Secretary of Health and Human Services Robert F. Kennedy Jr. testified before congressional budget committees on April 23, 2026, to defend the administration’s healthcare spending priorities. During the hearings, Kennedy repeatedly challenged assertions from lawmakers that the 2025 tax and spending legislation signed by President Donald Trump resulted in significant cuts to Medicaid. The Secretary maintained that the program is slated for a 47% increase in total spending over the next ten years, characterizing the debate as a disagreement over accounting methods rather than a reduction in actual care.

The controversy centers on the fiscal impact of the 2025 tax and spending law, which introduced structural reforms to the Medicaid program. These changes include the implementation of federal work requirements for able-bodied adults and revised eligibility criteria for state-level participation. According to nonpartisan budget analysts and the Congressional Budget Office, these reforms are projected to reduce Medicaid’s federal spending baseline by approximately $1 trillion over the coming decade compared to previous legislative trajectories.

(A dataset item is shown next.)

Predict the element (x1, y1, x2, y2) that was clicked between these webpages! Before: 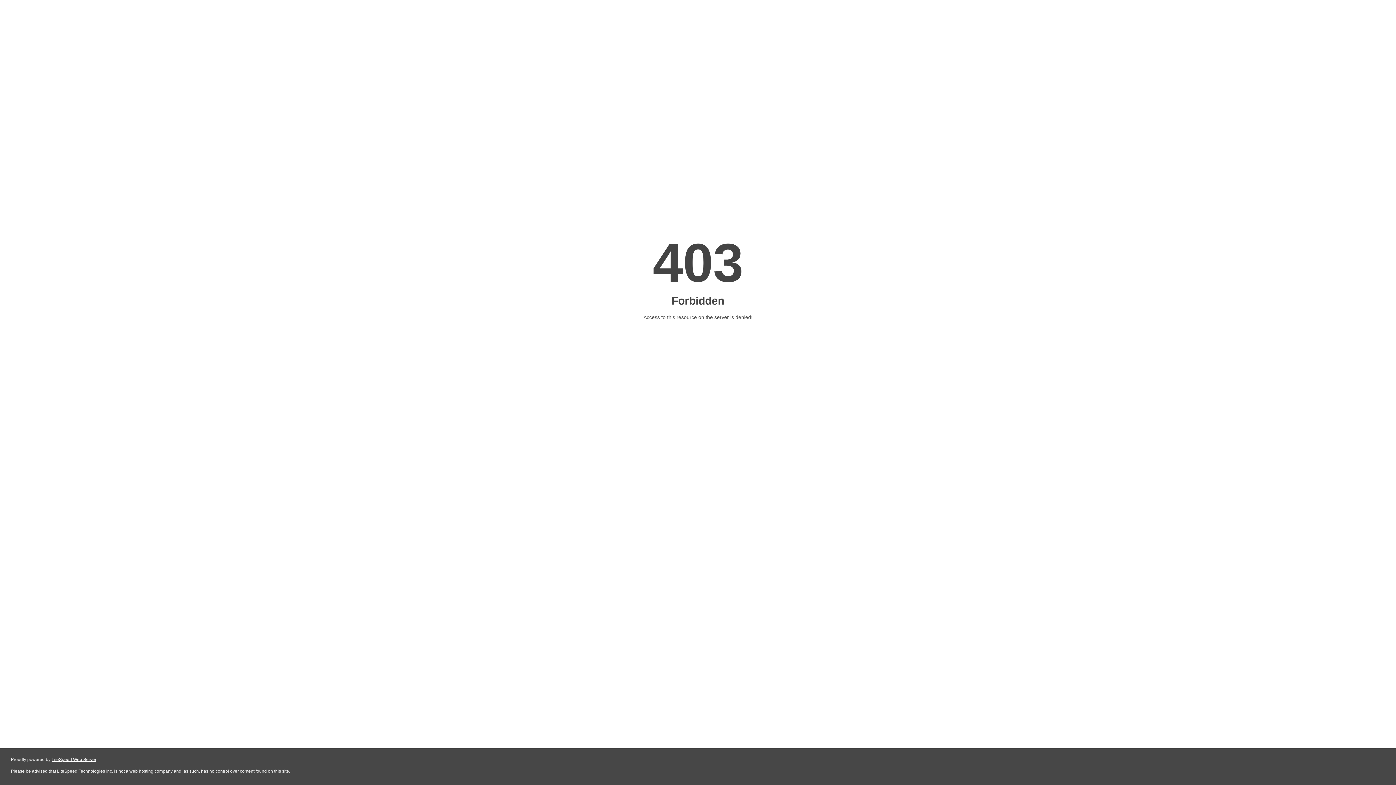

Kennedy’s testimony on Thursday focused on nominal spending figures. He argued that because the total dollar amount allocated to Medicaid is projected to rise annually, the administration’s policies cannot be classified as a cut. "There are no cuts to Medicaid," Kennedy stated during a heated exchange with Democratic committee members. "We are increasing Medicaid spending by 47% over the next 10 years. That is only a cut in Washington, D.C." This 47% figure refers to the projected growth in costs driven by an aging population and rising medical inflation, which analysts argue would have occurred regardless of the new policy changes.

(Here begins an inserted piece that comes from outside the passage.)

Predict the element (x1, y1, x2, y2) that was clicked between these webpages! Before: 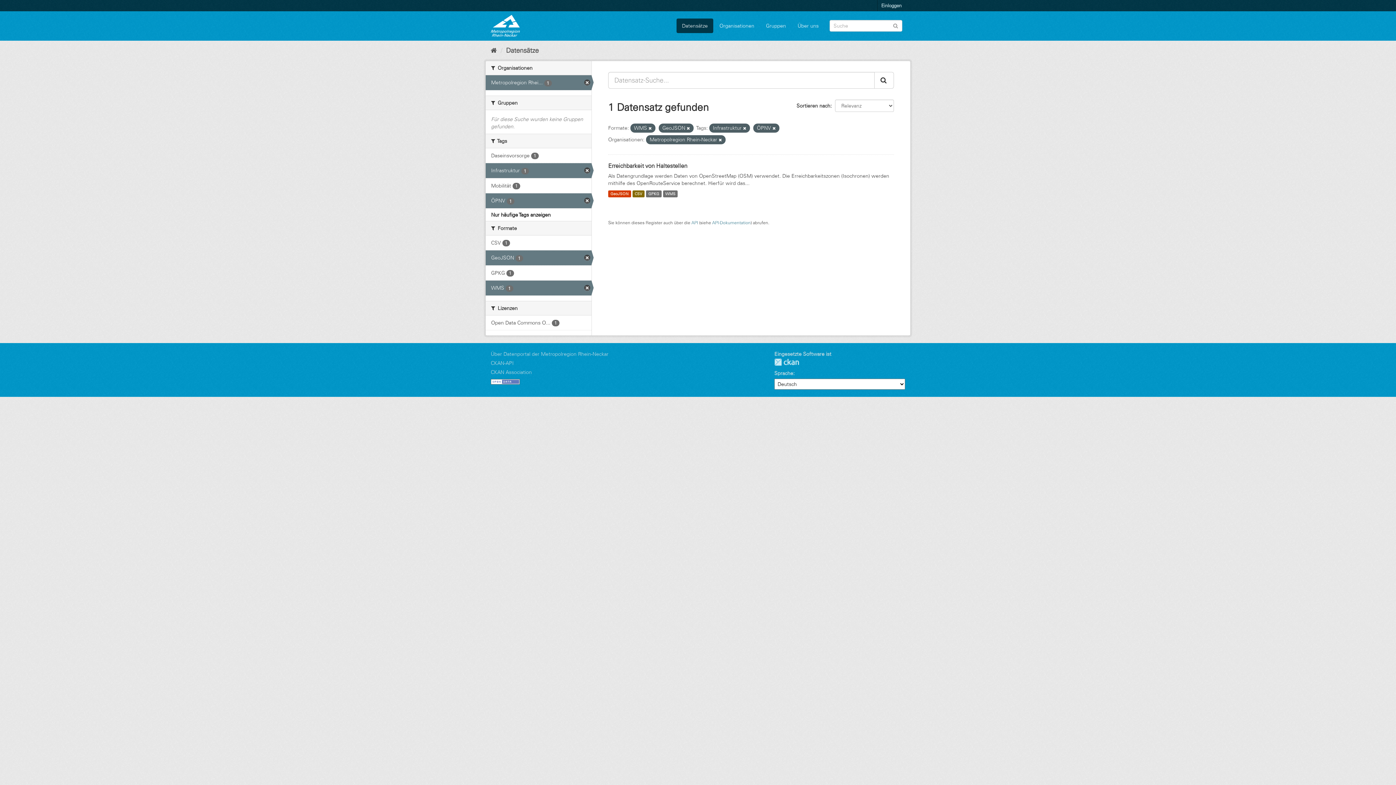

Democratic lawmakers and healthcare advocates raised concerns during the hearing regarding the impact of these fiscal adjustments on rural healthcare infrastructure. They cited internal reports suggesting that the $1 trillion reduction in projected spending could lead to the closure of rural hospitals that rely heavily on Medicaid reimbursements. Furthermore, the eligibility changes are expected to result in millions of Americans losing coverage, a point that Kennedy countered by emphasizing the administration's focus on economic self-sufficiency through work mandates.

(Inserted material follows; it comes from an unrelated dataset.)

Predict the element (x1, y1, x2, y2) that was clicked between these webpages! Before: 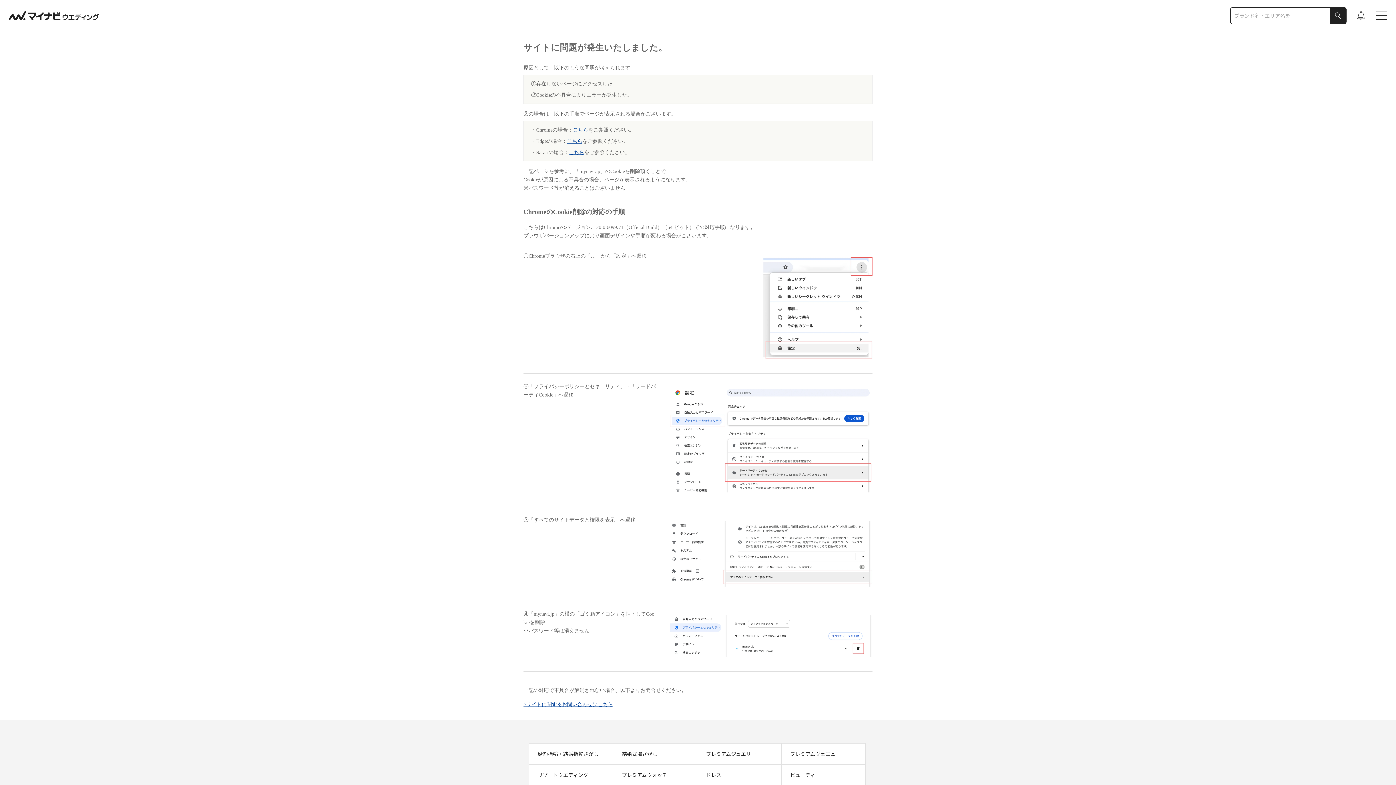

The 2025 legislation represents a significant shift in federal fiscal policy, aiming to offset revenue losses from sweeping tax cuts enacted earlier in the Trump administration. By tightening Medicaid eligibility, the administration seeks to reduce the federal deficit while shifting more administrative responsibility to individual states. This policy has created a divide between the executive branch and healthcare analysts, who maintain that failing to meet projected baseline needs constitutes a functional reduction in the social safety net. Analysts noted that the 47% increase cited by Kennedy is actually lower than the 60% growth rate projected prior to the 2025 legislative changes, confirming a net reduction in the program's long-term funding trajectory.